Around the world, there are still 757 million adults and 115 million youths who cannot read or write a simple sentence. Yet the fact remains that boosting literacy rates is the most effective way of breaking the cycle of poverty. On the occasion of International Literacy Day 2015, it is worth remembering Kofi Annan’s definition of literacy as “a bridge from misery to hope.”
Ensuring “inclusive and equitable quality education” and promoting “lifelong learning opportunities for all” are two draft targets included in the new Sustainable Development Goals. Tackling illiteracy will play a major part in ensuring these can be achieved. But there is no “one size fits all” solution. The challenges faced in developing countries in particular are myriad: from a shortage of teachers or a lack of infrastructure, through to culturally inappropriate or irrelevant learning materials.
If literacy tools are not tailored to a community’s specific needs, they will not succeed. The key is to take a bottom-up approach, by creating solutions which allow teachers and learners to imagine their own unique answers to this crisis. Here technology can play a significant role.
In 2012, Microsoft’s Director of Worldwide Education Strategy and former schoolteacher Steven Duggan set out to investigate the challenges to universal literacy. As a result of conversations with international organizations such as UNESCO, USAID and World Vision, and dialogue with schoolteachers and students (documented in the award-winning film The First Mile), the Literacy for Life Partnership was established.
This initiative focuses on developing sustainable, relevant, culturally-appropriate and scalable solutions to addressing illiteracy. One of these is Chekhov, a free tool which allows anyone, anywhere to write, publish and distribute a dynamic eBook which can be used by learners across the globe to develop their literacy skills.
Chekhov is specifically designed to overcome traditional barriers to literacy. It can be used across different platforms, meaning learners are not dependent on a specific technology – this is particularly important where people rely on low-cost, battery-powered mobile devices. It runs in the cloud, allowing learners to create, upload and download their stories and those of others from across the globe. And to circumvent connectivity issues, all of Chekhov’s content creation and consumption features are designed to work offline, as well as online.
Most significantly, all new stories can be published in a range of local languages, from Swahili to Sesotho, from Urdu to Irish.
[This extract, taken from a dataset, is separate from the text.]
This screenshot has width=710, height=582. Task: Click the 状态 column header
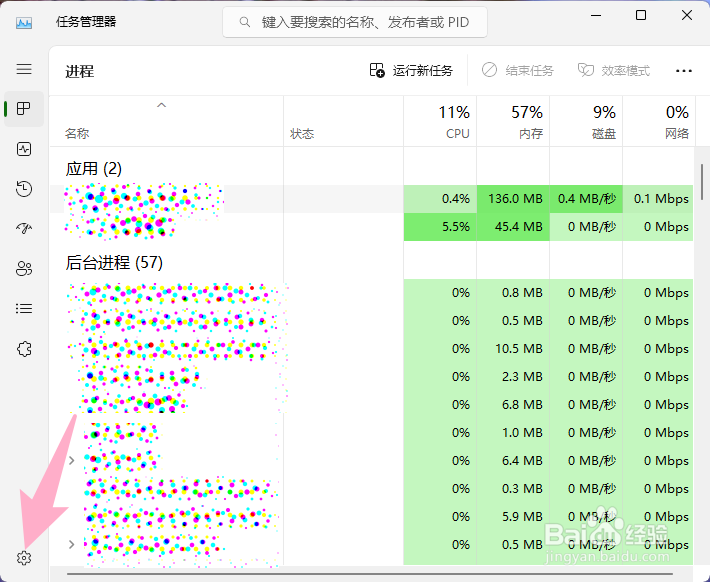coord(302,133)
In Europe alone, 90 languages are classified as “severely endangered”. And every two weeks another minority language dies. Yet traditional publishers rarely produce textbooks in languages spoken by just a few thousand people. Digital publishing can therefore act as a lifeline for passing on traditional languages and cultures, whether in Europe or further afield.
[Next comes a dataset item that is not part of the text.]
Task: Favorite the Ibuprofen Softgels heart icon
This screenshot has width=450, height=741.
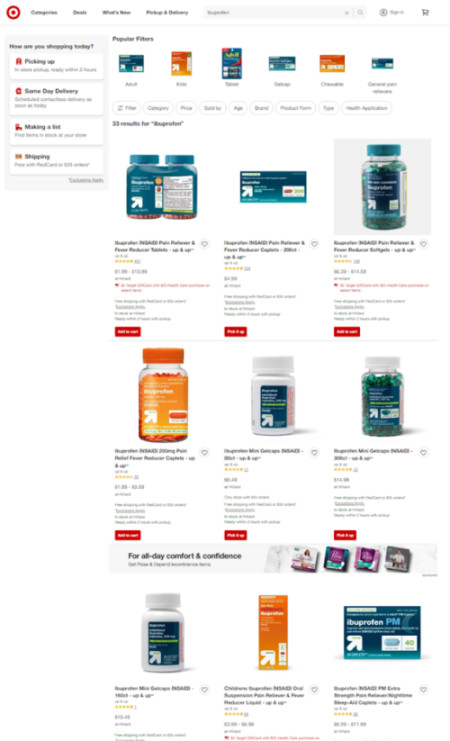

The use of a digital solution such as Chekhov to tackle illiteracy also has the added bonus of addressing environmental concerns. Enabling communities to create their own learning materials locally reduces the environmental impact of shipping hundreds of thousands of books donated to the developing world.
Of course, using digital innovations to tackle societal challenges depends on having power and connectivity. And this can be a problem without the necessary infrastructure. Alternative solutions, such as the solar-powered TV white space technology deployed in rural Kenya, can overcome these barriers, and ultimately help close the digital divide between the developed and developing worlds.
As Steven Duggan pointed out during his travels, children across the globe often have similar hopes and dreams. They all deserve the chance to realize these: “We cannot restrict the view of an entire generation to a tiny window on the world. We have to insist on the equalization of opportunities.” Once powered up and logged on, technology can act as that equalizer, unlocking the door to a brighter, more sustainable future for all.